» Data to use
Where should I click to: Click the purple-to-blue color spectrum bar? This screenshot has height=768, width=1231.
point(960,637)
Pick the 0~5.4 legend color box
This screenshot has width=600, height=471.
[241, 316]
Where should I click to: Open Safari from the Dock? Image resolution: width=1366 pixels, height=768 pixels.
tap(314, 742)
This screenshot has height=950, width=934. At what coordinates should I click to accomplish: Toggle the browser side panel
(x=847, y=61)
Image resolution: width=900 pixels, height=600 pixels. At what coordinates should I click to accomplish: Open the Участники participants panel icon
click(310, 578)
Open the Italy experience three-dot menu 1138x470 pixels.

» To do
Reproduce the listing exactly. Every line stays as it is.

» Exercise result
Where should I click to: Click the purple-to-blue color spectrum bar? This screenshot has height=768, width=1231.
point(960,637)
Pick the 0~5.4 legend color box
This screenshot has width=600, height=471.
[241, 316]
Where should I click to: Open Safari from the Dock? Image resolution: width=1366 pixels, height=768 pixels.
tap(314, 742)
This screenshot has height=950, width=934. At what coordinates should I click to accomplish: Toggle the browser side panel
(x=847, y=61)
Image resolution: width=900 pixels, height=600 pixels. At what coordinates should I click to accomplish: Open the Участники participants panel icon
click(310, 578)
Open the Italy experience three-dot menu 1138x470 pixels.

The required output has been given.